> [Given request]:
Could you return, word for word, the lines below starting at the one containing "Given: Go to the browser home page icon" and ending at the last line of the items, with the pictures left out?

> [Listed entries]:
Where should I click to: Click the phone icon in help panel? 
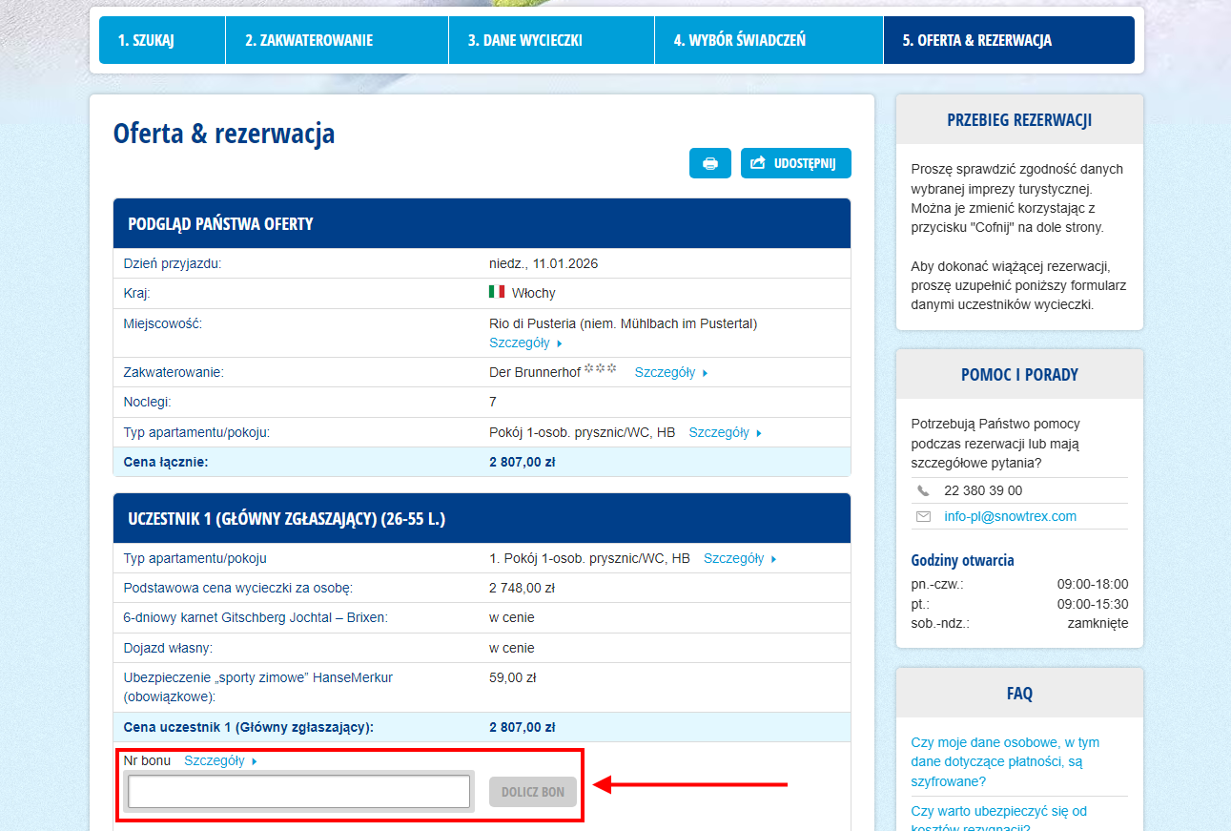tap(923, 490)
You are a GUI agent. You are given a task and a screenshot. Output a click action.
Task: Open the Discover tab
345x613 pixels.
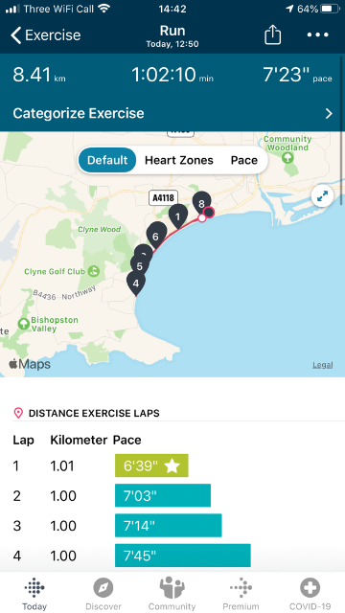104,594
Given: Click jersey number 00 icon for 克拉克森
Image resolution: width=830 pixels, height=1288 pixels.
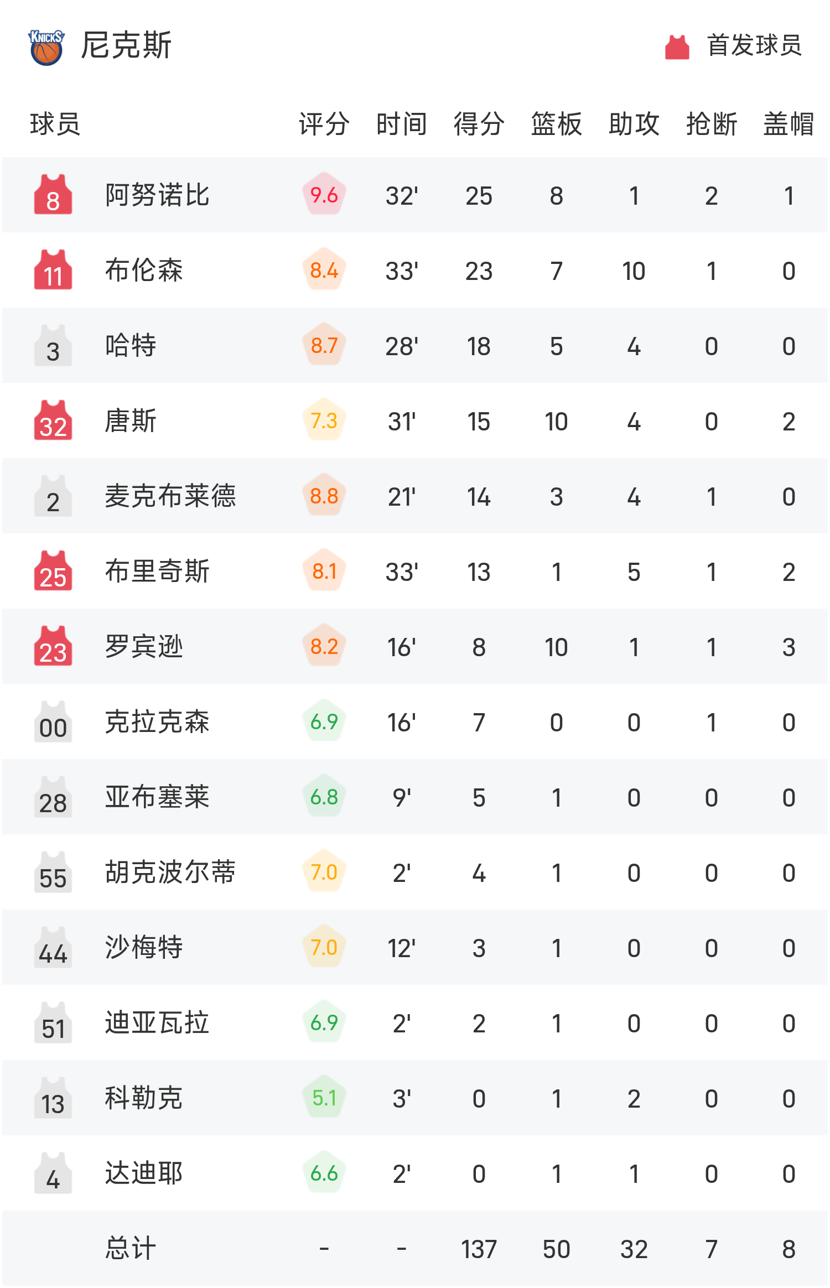Looking at the screenshot, I should pyautogui.click(x=53, y=721).
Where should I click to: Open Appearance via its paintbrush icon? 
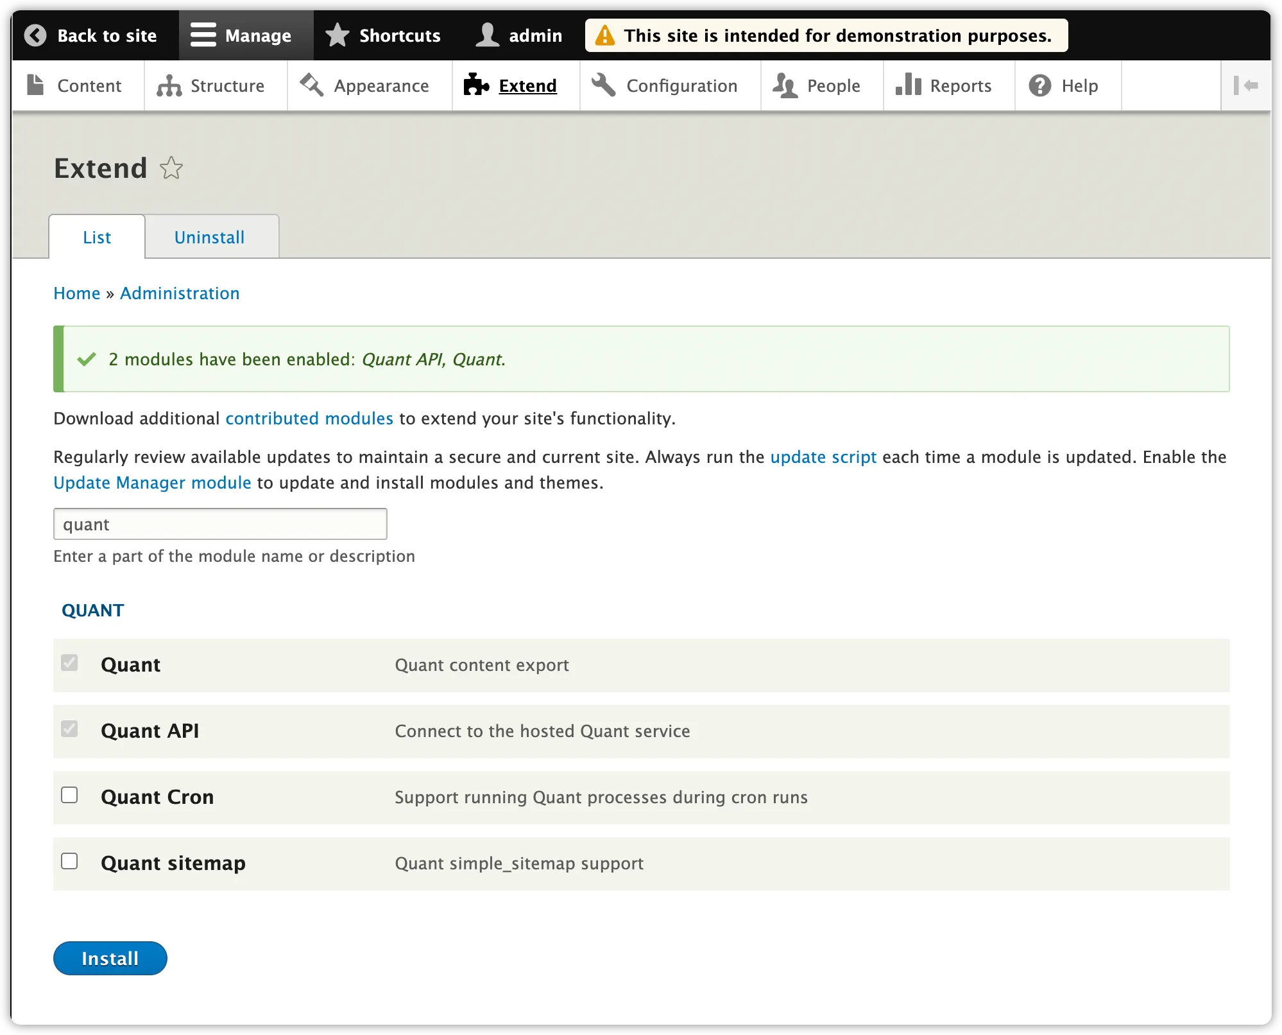pyautogui.click(x=312, y=85)
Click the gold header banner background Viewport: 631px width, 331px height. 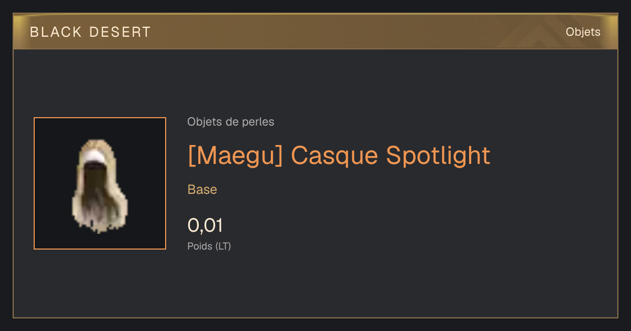316,32
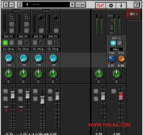Open the HALL reverb type selector

tap(116, 49)
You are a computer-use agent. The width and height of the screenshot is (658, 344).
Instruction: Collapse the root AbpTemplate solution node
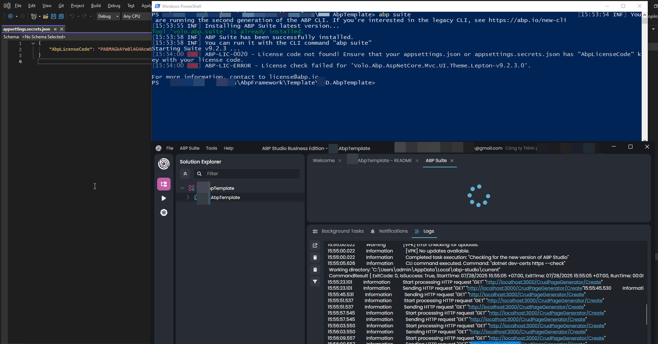click(182, 188)
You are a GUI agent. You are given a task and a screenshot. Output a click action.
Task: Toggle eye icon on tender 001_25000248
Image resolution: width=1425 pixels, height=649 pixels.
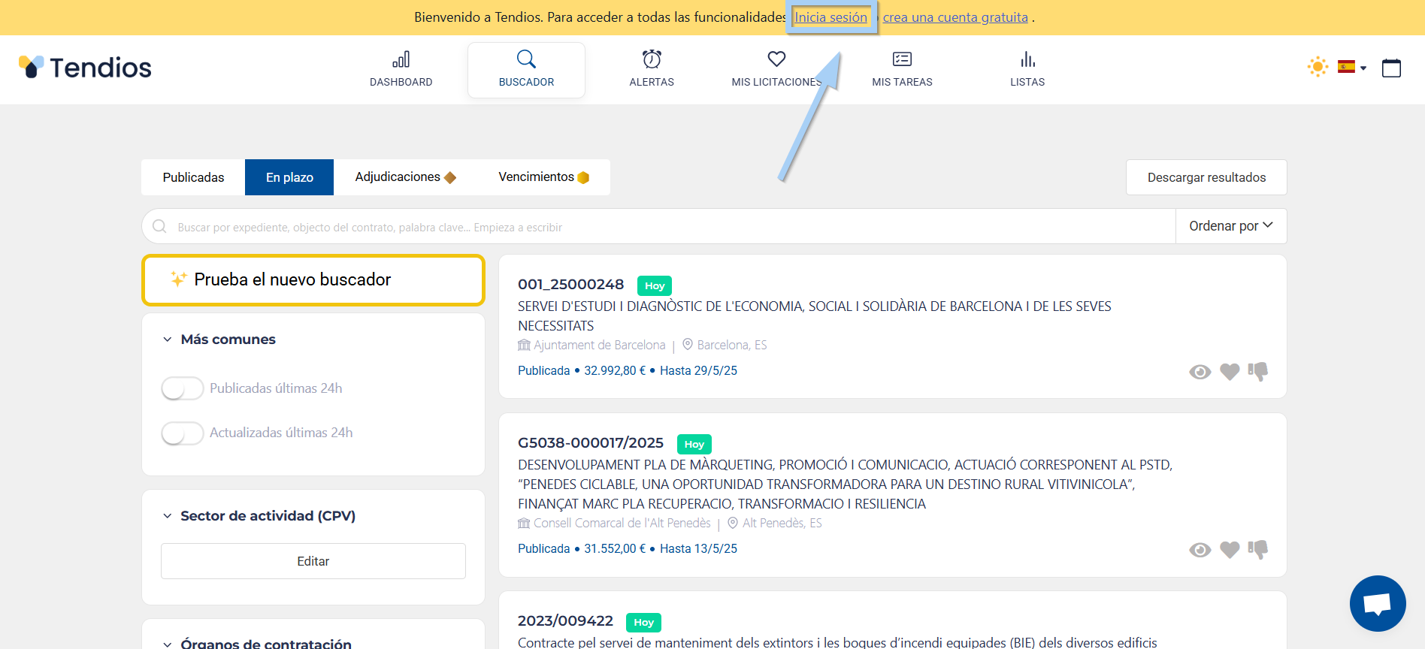point(1200,372)
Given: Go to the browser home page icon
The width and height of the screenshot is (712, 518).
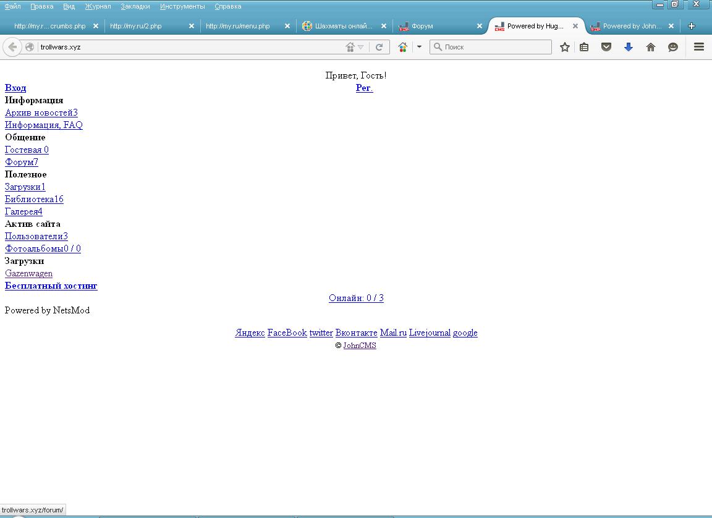Looking at the screenshot, I should pyautogui.click(x=651, y=47).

> [Complete output]:
Given: Go to the browser home page icon
The width and height of the screenshot is (712, 518).
Looking at the screenshot, I should pyautogui.click(x=651, y=47).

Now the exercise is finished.